In a RPC communication protocol, after the invocation of a method I'm sending "done" messages back to the caller. Since the methods are invoked in a concurrent fashion, the buffer containing the response (a std::string
) needs to be protected by a mutex. What I'm trying to achieve is the following:
void connection::send_response()
{
// block until previous response is sent
std::unique_lock<std::mutex> locker(response_mutex_);
// prepare response
response_ = "foo";
// send response back to caller. move the unique_lock into the binder
// to keep the mutex locked until asio is done sending.
asio::async_write(stream_,
asio::const_buffers_1(response_.data(), response_.size()),
std::bind(&connection::response_sent, shared_from_this(),
_1, _2, std::move(locker))
);
}
void connection::response_sent(const boost::system::error_code& err, std::size_t len)
{
if (err) handle_error(err);
// the mutex is unlocked when the binder is destroyed
}
However, this fails to compile, since boost::asio
requires handlers to be CopyConstructible.

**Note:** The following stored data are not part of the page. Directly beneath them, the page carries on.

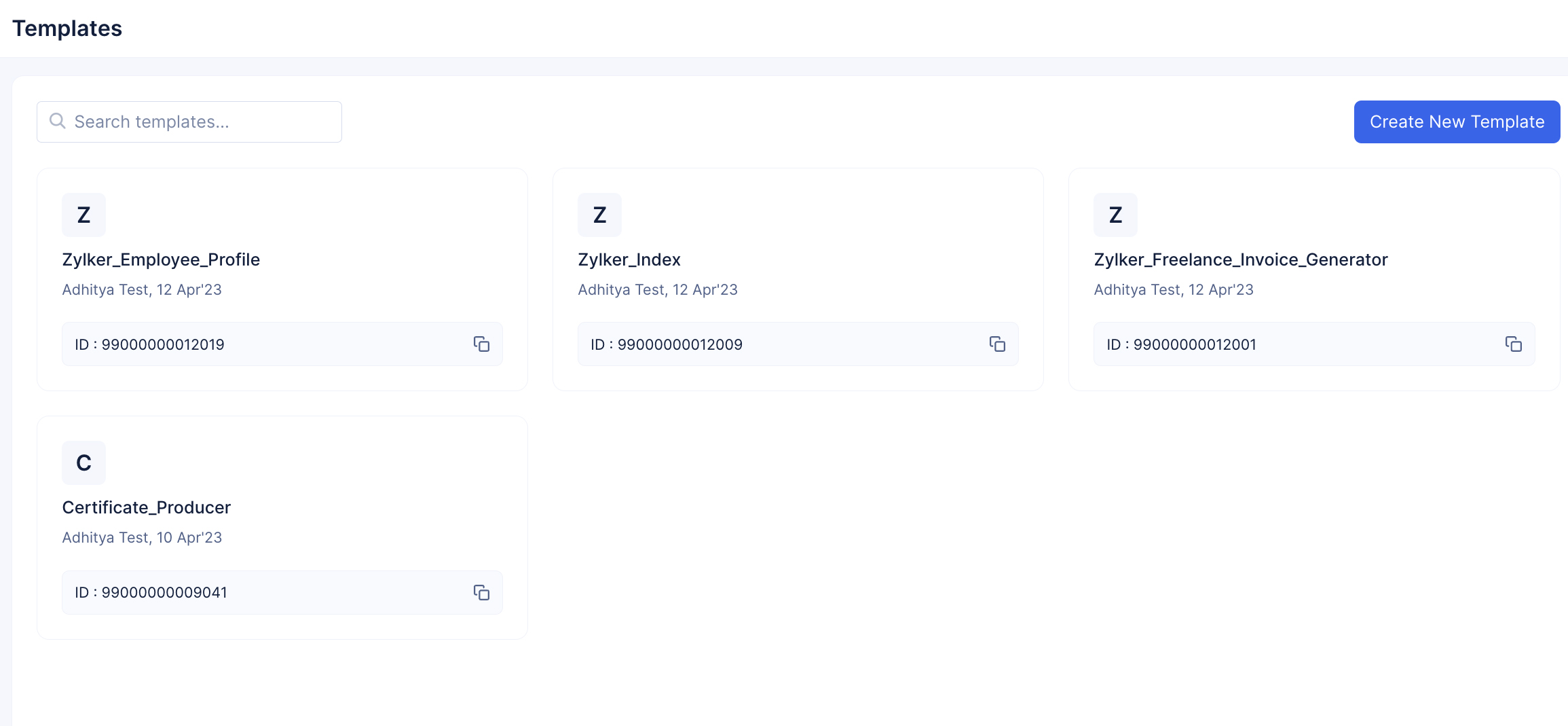The image size is (1568, 726).
Task: Select the ID text 99000000012009
Action: pos(679,345)
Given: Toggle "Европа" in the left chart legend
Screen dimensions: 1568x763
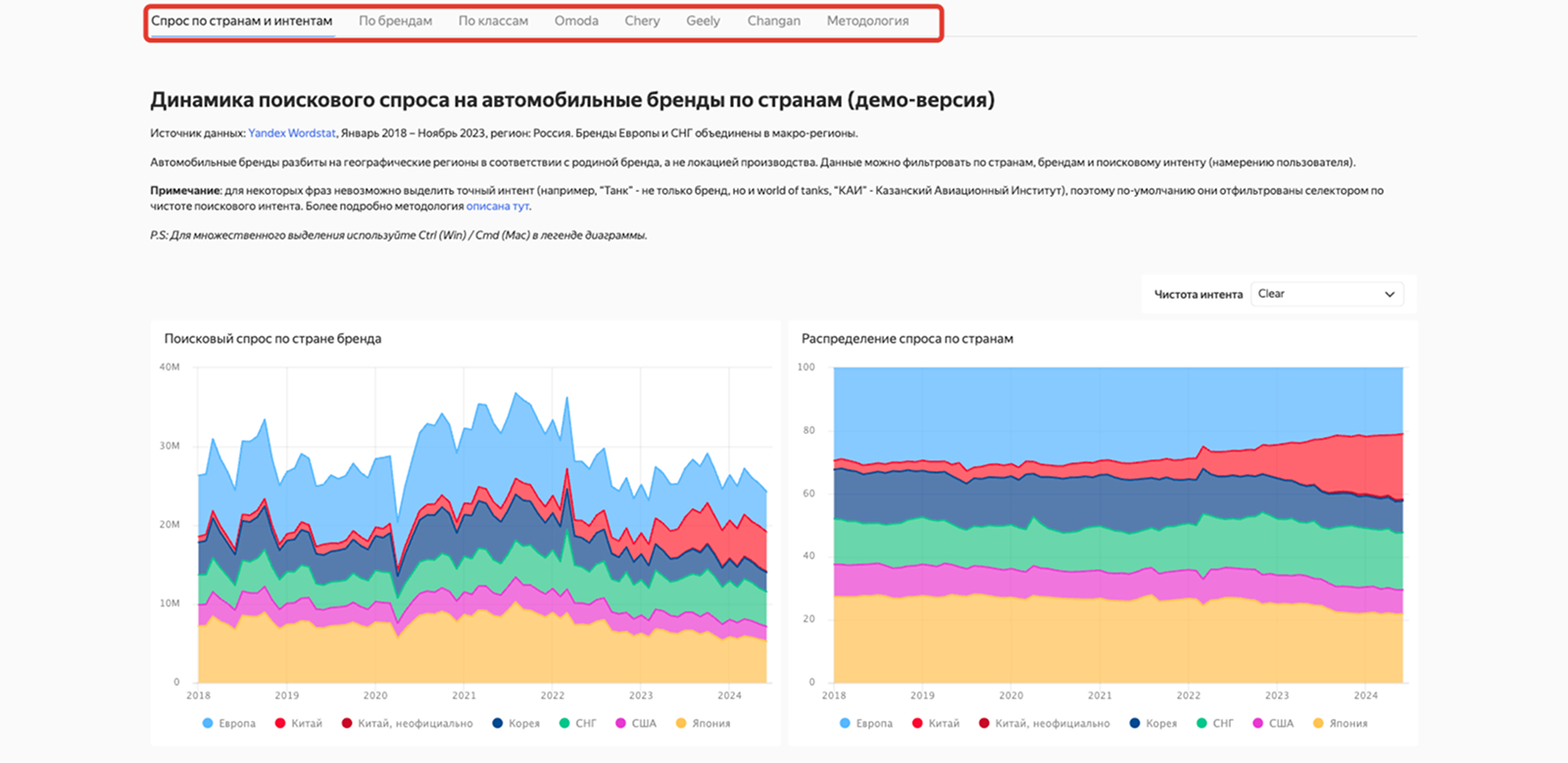Looking at the screenshot, I should point(236,724).
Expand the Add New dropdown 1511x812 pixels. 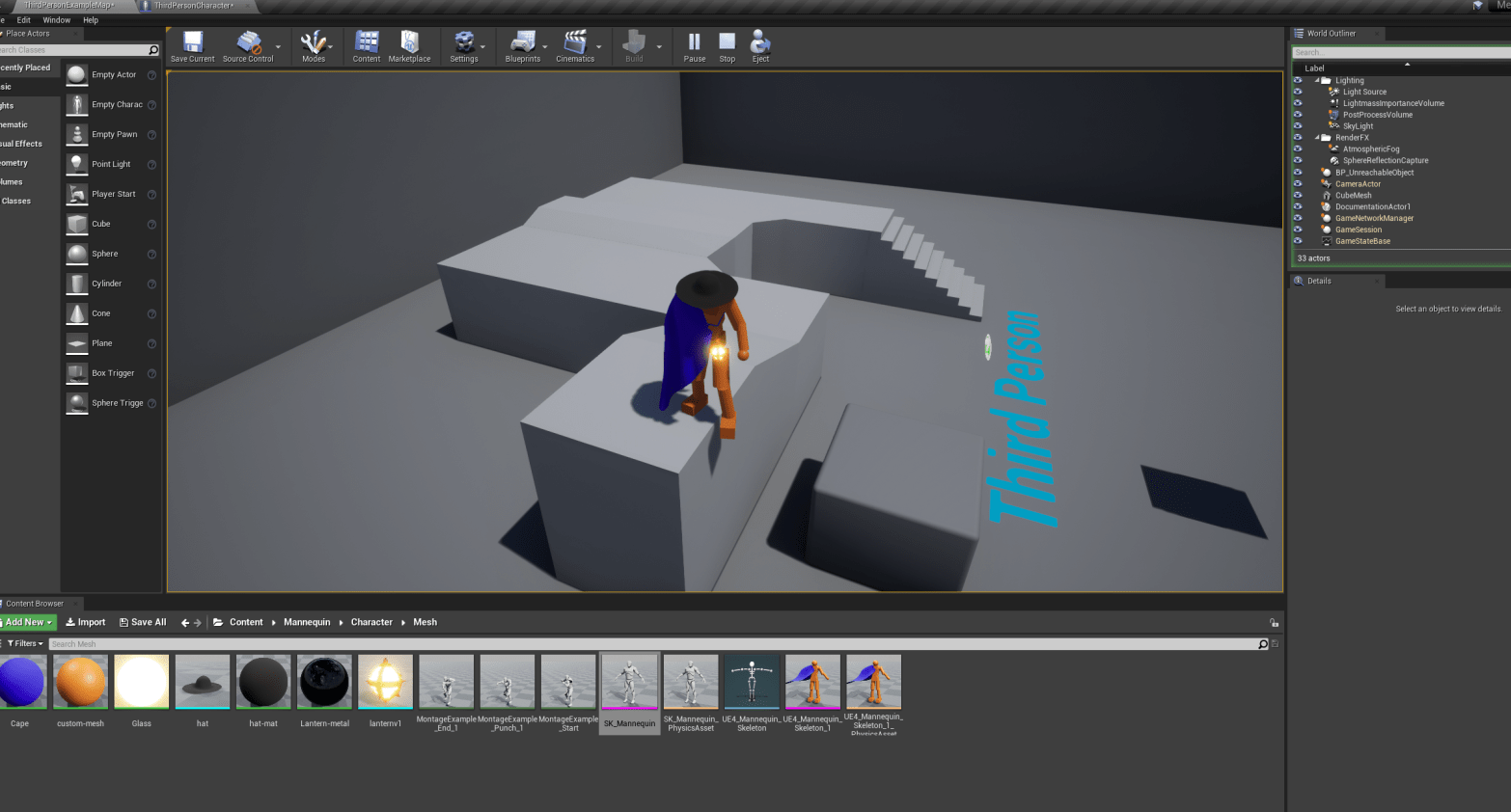click(x=28, y=623)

The problem can be worked around (albeit not very elegantly) by using the following shared locker class instead of unique_lock
:
template <typename Mutex>
class shared_lock
{
public:
shared_lock(Mutex& m)
: p_(&m, std::mem_fn(&Mutex::unlock))
{ m.lock(); }
private:
std::shared_ptr<Mutex> p_;
};
What is the reasoning behind boost::asio
not allowing move-only handlers?
Until Chris Kohlhoff responds to the bug I've filed, here's a simple workaround:
template <typename F>
struct move_wrapper : F
{
move_wrapper(F&& f) : F(std::move(f)) {}
move_wrapper(move_wrapper&&) = default;
move_wrapper& operator=(move_wrapper&&) = default;
move_wrapper(const move_wrapper&);
move_wrapper& operator=(const move_wrapper&);
};
template <typename T>
auto move_handler(T&& t) -> move_wrapper<typename std::decay<T>::type>
{
return std::move(t);
}
The wrapper declares a copy constructor, tricking asio's machinery into submission, but never defines it, so that copying would result in a linking error.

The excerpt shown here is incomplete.